When Putnam wrote his book, he was describing the breakdown in America of those ways that people traditionally cohered and created community, symbolized by the decline of bowling leagues and similar activities. I couldn't help but have the feeling that what I was seeing in these kinds of communities in Florida was the next step in this process of withdrawing within one's self, and retreating from involuntary forms of human interaction. It seemed to be saying that we interact when we need to, but not necessarily in serendipitous or casual ways.
I am still asking myself the question of what this means. My instincts tell me that in terms of society as a whole, it's not a positive thing. Something important seems to be to be lost when casual interaction with people is consciously limited. But as a rabbi, it also feels to me as if the role of a synagogue as a place of assembly is even more critical.
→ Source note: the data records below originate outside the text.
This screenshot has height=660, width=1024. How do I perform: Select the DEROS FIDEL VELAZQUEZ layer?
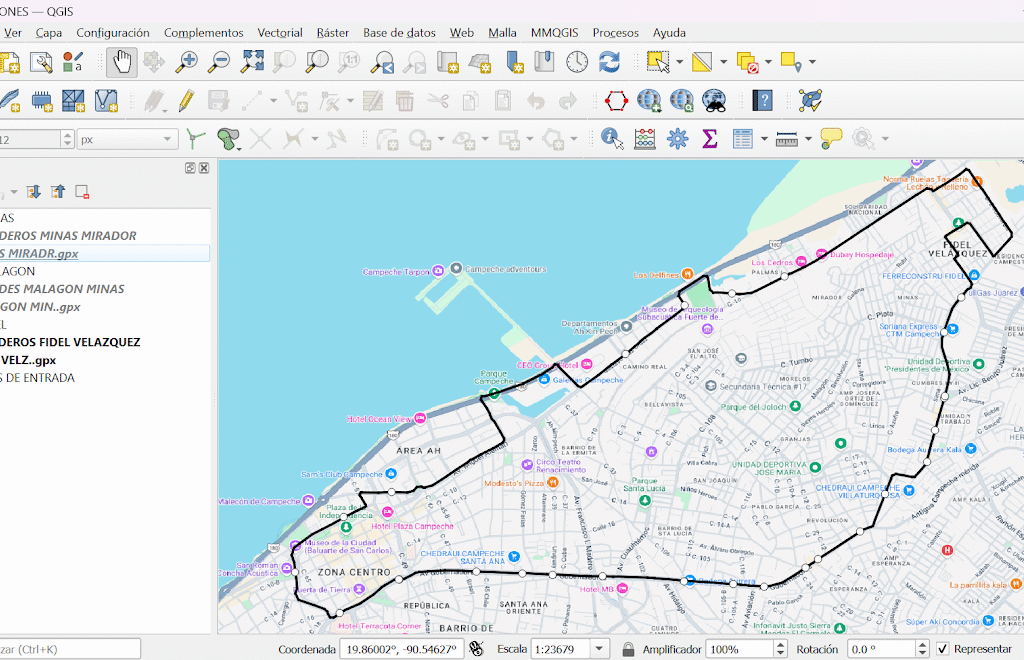pos(70,342)
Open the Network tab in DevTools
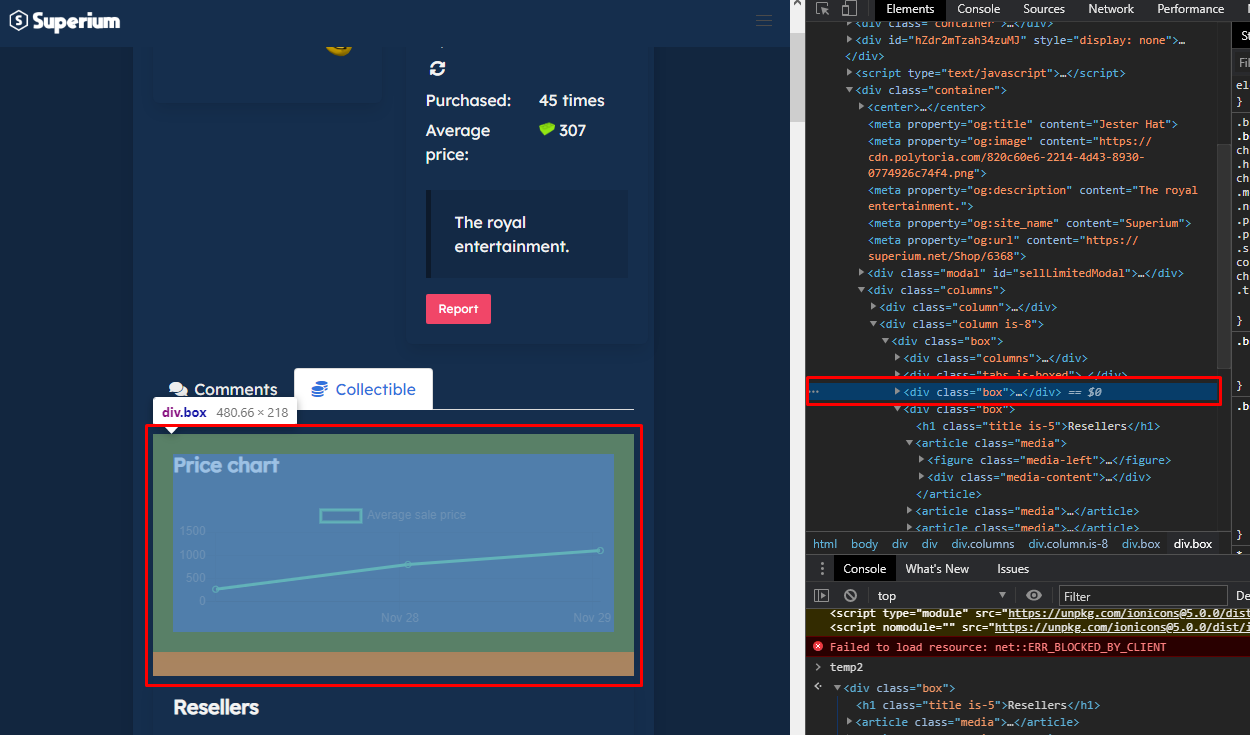Screen dimensions: 1250x735 pos(1110,9)
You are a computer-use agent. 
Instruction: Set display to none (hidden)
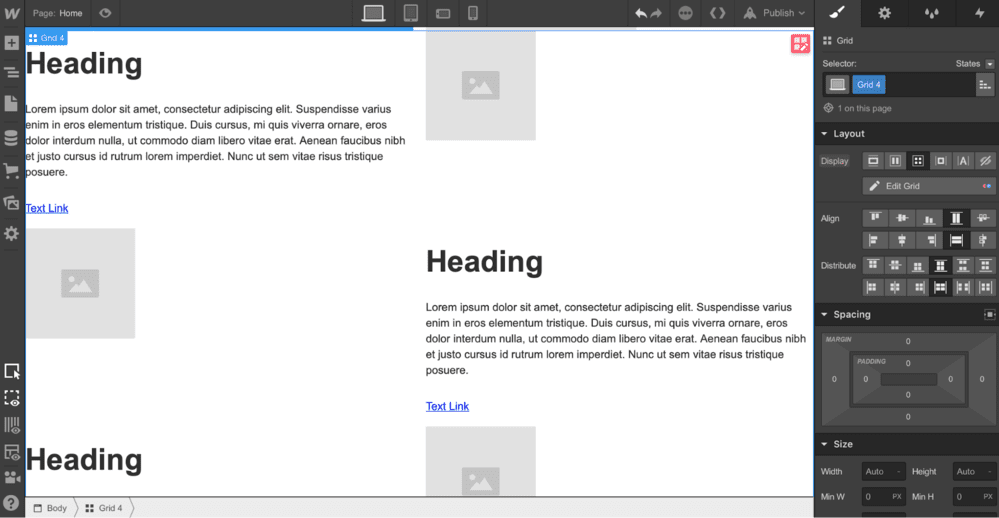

All of us who make the synagogue world our primary focus are keenly aware that it's all about community, because without that, neither prayer nor any other activities are likely to flourish there. We work hard to make people, even strangers, feel as if they are welcomed, and to make the synagogue a place "where everybody knows your name." How much more important is that when life outside the synagogue is so isolated from casual interaction?
Two closing thoughts…
First, I in no way intend for these observations to be a global indictment of Florida or its citizens. To a one, the people that we met were gracious and welcoming, and no one has been transformed into a soul-less automaton because of the way Floridians live. Second, I recognize that the phenomenon of set-apart communities has more to do with the way the massive tracts of land have been developed than any conscious effort to change societal modes of interaction. Of course that is true.
But still… After seeing development after development recessed from the main roads of town with nary a house nor a person visible, Putnam's work kept coming to mind. Somehow, in some way that I couldn't quite put my finger on, something important is lost along the way…
Rabbi Gerald C. Skolnik is the spiritual leader of the Forest Hills Jewish Center in Queens.